Biological profiling can support the selection of performance-diverse compound collections. (A) Conceptual outline of diversity experiment. We first clustered a test collection of compounds based on their HTS profiles (step 1). From the same test collection, we selected compound subsets based on MC (or GE) diversity and CS diversity, using a maximum dissimilarity strategy (step 2). The compounds in each subset were annotated with the HTS clusters determined in step 1. Based on the distribution of compounds over clusters, we then determined for each subset the HTS performance diversity (step 3). A subset with high performance diversity would contain compounds that are equally spread over many clusters. A subset with low diversity would contain a large fraction of compounds that fall into only a few HTS clusters. (B and C) Results for the subset size that achieved the highest HTS performance diversity across all selection methods, using a random compound selection (RND) as baseline (results on all subset sizes in SI Appendix, Fig. S2). Asterisks indicate significant diversity increases over RND. (B) Results for the MC study (test-collection size, n = 7,154 compounds; subset size, n_sub = 1,399). Selecting compounds with diverse MC profiles led to significantly higher HTS performance diversity than random selection (Wilcoxon rank-sum P = 2.9 × 10⁻¹⁶⁵). (C) Results for the GE study (n = 1,363; n_sub = 463). GE diversity selection led to higher HTS performance diversity than random selection (P = 2.9 × 10⁻¹⁶⁵). For both the MC and the GE test collection, selection based on chemical structure diversity did not notably increase HTS performance diversity over the random control.

Fig. 5.

MC and GE profiling have overlapping yet distinct hit sets. (A) Venn diagrams of the MC and GE hit sets. Although the majority of compounds are identified by only one of the methods, low P values (Fisher’s exact test) indicate a nonrandom overlap between two hit sets. Both MC and GE identify a large fraction of the BIO collection as hits; thus even high overlap is not significant (SI Appendix, Table S5). (B) Boxplots of HTS hit frequencies (HF, defined in Fig. 3) for active compounds tested in both the MC and the GE study. MC, hits identified based on cell-morphology profiles; GE, hits identified based on gene expression profiles; both, hits identified by both MC and GE. The intersection of the sets of active compounds from the MC and GE assay shows even stronger enrichment for compounds with high HF [median(HF_both) = 4.41%] than either set of actives alone [median(HF_MC) = 2.14%; one-sided Wilcoxon P_MC = 1.4 × 10⁻¹⁴; median(HF_GE) = 3.39%; P_GE = 1.9 × 10⁻³]. This indicates that the MC and GE assays tend to agree on compounds that are active in multiple HTS assays and possibly even promiscuous (SI Appendix, Table S6).

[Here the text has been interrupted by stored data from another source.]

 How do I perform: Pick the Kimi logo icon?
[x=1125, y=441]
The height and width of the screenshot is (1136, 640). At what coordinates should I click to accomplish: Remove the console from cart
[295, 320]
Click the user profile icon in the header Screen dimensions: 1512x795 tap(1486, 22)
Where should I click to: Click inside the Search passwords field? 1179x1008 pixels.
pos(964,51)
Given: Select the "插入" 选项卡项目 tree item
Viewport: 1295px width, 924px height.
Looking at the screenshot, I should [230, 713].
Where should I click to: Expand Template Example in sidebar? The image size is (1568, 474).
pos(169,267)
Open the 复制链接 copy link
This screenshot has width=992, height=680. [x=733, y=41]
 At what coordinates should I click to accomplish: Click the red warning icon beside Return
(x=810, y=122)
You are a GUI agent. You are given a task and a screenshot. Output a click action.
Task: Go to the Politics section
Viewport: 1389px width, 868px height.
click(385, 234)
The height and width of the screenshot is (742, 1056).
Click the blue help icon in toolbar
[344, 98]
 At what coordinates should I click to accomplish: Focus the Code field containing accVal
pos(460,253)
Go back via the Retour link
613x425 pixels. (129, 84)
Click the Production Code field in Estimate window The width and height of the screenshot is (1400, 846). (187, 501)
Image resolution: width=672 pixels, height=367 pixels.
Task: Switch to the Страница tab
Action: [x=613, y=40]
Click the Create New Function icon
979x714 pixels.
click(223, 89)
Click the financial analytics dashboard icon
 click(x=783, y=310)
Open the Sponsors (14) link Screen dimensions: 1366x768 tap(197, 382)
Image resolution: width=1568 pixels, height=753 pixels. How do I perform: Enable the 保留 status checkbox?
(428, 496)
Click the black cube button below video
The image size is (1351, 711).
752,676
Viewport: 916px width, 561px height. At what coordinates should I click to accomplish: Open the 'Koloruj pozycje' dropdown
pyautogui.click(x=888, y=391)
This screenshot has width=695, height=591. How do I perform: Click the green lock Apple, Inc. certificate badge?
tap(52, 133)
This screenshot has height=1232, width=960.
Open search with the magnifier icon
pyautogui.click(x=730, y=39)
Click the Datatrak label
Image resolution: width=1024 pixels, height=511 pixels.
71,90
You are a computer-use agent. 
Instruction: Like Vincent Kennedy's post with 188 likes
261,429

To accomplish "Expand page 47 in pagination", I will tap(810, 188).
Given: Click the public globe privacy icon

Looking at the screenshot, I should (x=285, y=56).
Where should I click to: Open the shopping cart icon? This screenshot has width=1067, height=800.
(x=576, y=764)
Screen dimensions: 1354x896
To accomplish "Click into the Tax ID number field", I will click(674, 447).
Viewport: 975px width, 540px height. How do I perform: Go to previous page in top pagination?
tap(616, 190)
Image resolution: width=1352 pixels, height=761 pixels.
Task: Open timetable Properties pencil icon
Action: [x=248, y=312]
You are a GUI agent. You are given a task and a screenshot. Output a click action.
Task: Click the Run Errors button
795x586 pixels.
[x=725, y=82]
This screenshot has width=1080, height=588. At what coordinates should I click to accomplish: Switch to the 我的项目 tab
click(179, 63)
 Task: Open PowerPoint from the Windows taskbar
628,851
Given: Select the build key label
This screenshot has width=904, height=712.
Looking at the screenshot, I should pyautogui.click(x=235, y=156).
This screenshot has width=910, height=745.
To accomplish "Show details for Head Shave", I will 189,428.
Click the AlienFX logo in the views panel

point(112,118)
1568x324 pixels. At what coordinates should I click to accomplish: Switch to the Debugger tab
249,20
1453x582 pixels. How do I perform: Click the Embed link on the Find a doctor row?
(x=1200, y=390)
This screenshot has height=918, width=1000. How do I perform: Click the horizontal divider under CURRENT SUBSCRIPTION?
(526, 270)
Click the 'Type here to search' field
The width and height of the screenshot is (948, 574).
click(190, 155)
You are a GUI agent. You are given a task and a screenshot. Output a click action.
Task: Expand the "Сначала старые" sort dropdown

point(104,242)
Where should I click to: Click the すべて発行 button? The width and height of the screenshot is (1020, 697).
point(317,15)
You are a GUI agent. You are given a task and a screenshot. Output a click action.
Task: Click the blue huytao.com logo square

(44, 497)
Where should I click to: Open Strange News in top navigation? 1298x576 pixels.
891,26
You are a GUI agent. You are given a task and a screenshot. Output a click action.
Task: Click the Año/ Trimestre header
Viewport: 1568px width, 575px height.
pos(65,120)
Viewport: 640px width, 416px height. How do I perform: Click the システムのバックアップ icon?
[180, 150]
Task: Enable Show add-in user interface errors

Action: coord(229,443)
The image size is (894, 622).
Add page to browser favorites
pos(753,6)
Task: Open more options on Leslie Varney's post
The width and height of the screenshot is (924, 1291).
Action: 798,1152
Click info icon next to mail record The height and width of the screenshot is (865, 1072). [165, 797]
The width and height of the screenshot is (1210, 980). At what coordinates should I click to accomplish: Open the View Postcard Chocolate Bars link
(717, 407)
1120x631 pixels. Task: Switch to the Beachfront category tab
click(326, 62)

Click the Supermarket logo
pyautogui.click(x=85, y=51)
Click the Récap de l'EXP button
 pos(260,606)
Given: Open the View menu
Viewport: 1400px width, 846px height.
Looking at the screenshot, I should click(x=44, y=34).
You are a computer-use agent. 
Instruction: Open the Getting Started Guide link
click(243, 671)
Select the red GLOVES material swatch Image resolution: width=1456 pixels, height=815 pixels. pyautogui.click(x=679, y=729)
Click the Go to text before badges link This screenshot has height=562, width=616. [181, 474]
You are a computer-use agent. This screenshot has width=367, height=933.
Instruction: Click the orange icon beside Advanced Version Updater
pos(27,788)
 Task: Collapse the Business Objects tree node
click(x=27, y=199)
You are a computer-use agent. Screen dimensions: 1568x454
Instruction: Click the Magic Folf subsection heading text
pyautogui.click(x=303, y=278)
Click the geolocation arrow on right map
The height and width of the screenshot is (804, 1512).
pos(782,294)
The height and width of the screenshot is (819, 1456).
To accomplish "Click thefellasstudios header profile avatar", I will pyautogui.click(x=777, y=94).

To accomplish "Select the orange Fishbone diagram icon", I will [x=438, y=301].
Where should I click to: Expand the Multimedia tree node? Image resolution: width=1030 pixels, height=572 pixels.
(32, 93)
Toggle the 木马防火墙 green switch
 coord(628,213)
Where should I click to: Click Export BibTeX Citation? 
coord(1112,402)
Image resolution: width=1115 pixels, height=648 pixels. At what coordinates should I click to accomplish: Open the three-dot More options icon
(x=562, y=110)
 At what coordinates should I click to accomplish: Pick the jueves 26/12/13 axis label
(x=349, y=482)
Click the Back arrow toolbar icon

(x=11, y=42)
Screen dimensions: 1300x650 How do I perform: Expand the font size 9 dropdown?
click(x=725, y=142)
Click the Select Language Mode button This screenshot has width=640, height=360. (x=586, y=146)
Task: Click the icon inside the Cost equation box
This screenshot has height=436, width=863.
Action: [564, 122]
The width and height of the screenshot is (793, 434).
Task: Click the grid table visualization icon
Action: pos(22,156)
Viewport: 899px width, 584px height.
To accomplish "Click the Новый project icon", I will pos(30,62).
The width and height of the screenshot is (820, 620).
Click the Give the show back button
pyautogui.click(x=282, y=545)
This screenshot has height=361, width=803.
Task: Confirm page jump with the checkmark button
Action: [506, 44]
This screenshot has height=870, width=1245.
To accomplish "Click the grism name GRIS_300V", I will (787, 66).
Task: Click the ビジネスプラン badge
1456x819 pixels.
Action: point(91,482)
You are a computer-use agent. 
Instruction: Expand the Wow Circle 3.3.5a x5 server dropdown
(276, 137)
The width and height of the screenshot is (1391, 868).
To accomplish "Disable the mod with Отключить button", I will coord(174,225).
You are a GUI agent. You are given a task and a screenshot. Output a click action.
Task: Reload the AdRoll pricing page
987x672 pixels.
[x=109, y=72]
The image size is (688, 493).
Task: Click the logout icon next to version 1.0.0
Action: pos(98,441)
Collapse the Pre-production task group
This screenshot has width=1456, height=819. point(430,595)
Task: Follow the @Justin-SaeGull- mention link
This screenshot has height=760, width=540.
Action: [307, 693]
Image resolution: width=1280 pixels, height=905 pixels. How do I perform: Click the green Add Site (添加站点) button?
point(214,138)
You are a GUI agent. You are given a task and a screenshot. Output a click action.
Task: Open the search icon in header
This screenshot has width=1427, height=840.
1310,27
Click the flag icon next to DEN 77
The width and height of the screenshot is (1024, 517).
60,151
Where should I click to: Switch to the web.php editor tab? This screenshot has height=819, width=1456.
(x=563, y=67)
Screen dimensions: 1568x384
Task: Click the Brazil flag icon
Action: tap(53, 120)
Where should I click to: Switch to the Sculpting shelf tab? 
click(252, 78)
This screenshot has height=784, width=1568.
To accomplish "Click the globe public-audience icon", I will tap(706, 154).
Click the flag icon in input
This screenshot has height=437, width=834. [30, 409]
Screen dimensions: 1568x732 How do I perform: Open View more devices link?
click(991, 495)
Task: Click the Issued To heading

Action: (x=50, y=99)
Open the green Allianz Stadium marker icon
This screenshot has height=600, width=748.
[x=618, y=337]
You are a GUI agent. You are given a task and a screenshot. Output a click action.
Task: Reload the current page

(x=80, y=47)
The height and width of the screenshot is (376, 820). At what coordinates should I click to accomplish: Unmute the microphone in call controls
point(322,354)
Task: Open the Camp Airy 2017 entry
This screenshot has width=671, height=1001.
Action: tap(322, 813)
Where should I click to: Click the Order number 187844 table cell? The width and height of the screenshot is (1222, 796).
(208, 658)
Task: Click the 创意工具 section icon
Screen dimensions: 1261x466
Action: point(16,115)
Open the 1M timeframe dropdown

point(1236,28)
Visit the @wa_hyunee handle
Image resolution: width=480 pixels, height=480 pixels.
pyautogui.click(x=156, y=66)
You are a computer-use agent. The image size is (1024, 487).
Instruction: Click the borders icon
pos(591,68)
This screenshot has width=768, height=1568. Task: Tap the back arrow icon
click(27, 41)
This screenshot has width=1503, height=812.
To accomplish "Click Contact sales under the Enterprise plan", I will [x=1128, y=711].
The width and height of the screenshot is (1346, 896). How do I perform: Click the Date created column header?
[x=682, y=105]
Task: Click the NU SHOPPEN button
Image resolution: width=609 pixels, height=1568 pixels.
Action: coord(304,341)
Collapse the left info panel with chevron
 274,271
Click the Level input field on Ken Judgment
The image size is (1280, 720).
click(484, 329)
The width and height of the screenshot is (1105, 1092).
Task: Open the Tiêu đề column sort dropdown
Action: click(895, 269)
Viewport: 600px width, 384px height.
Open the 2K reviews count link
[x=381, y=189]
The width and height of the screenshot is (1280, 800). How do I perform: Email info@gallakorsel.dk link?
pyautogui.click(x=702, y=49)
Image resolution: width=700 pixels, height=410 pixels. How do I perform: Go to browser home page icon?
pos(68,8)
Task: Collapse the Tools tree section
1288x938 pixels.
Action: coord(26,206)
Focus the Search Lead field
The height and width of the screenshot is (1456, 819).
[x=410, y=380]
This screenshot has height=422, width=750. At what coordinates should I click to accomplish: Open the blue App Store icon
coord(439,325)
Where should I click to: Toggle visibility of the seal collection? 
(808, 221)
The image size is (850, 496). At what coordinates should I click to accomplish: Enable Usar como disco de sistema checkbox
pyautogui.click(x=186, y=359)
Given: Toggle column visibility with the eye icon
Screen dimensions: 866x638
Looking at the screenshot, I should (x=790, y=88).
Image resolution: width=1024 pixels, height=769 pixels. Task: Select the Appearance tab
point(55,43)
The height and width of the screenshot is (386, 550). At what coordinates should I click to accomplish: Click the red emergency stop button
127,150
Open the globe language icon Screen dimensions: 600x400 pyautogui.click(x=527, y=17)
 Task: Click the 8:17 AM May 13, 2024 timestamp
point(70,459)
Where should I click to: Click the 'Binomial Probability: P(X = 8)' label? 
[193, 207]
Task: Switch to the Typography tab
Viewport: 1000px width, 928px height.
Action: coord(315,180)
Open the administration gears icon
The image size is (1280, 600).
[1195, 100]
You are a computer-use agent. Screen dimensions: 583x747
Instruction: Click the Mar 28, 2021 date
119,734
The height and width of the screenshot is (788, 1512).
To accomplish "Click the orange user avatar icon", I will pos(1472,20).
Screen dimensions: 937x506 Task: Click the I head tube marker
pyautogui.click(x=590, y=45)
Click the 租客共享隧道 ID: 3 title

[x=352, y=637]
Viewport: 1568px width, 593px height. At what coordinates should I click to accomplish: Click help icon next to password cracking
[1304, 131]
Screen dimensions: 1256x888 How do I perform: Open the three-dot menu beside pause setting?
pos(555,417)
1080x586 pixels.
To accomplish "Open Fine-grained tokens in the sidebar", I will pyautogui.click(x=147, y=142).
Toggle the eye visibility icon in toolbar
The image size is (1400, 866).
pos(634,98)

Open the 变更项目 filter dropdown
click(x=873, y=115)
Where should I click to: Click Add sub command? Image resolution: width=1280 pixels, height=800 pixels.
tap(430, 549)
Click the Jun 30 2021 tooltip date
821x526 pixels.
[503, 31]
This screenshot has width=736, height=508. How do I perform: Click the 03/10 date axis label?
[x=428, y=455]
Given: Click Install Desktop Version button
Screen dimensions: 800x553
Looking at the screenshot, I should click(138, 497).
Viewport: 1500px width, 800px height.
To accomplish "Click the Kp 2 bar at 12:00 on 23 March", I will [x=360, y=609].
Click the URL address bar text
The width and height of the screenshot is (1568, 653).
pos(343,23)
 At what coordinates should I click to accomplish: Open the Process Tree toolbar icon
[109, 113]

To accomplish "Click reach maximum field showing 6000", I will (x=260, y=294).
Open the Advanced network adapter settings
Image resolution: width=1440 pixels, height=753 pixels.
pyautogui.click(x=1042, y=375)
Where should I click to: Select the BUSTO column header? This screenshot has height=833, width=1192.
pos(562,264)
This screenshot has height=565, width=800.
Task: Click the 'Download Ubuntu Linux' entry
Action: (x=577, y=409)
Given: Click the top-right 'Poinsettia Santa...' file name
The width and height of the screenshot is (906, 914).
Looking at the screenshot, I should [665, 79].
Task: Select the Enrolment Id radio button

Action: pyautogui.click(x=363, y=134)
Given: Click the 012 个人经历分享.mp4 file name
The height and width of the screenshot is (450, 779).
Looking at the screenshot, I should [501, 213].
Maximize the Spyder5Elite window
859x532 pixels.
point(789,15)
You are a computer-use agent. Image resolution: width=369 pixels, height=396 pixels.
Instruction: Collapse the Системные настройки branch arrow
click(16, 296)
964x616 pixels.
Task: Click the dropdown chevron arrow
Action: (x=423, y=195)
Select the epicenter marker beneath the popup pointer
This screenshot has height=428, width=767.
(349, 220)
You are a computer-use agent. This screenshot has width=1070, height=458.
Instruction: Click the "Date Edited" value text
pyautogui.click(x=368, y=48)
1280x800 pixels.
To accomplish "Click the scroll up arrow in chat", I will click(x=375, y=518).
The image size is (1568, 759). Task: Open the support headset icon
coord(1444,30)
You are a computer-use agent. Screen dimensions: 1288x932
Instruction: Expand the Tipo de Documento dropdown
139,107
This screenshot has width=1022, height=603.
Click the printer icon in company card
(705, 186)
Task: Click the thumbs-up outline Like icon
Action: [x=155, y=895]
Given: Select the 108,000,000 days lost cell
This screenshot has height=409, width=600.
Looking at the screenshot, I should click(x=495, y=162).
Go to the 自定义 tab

Asterisks indicate significant HF increases. (C) When direct comparison was made on the intersection of the MC and GE test collections (n = 904), we observed higher HTS performance diversity than random selection for selection based on both MC (Wilcoxon P = 2.9 × 10⁻¹⁶⁵) and GE profiles (P = 7.1 × 10⁻¹⁶⁵) when selecting about a third of the test collection (n_sub = 320). Asterisks indicate a significant diversity increase over RND.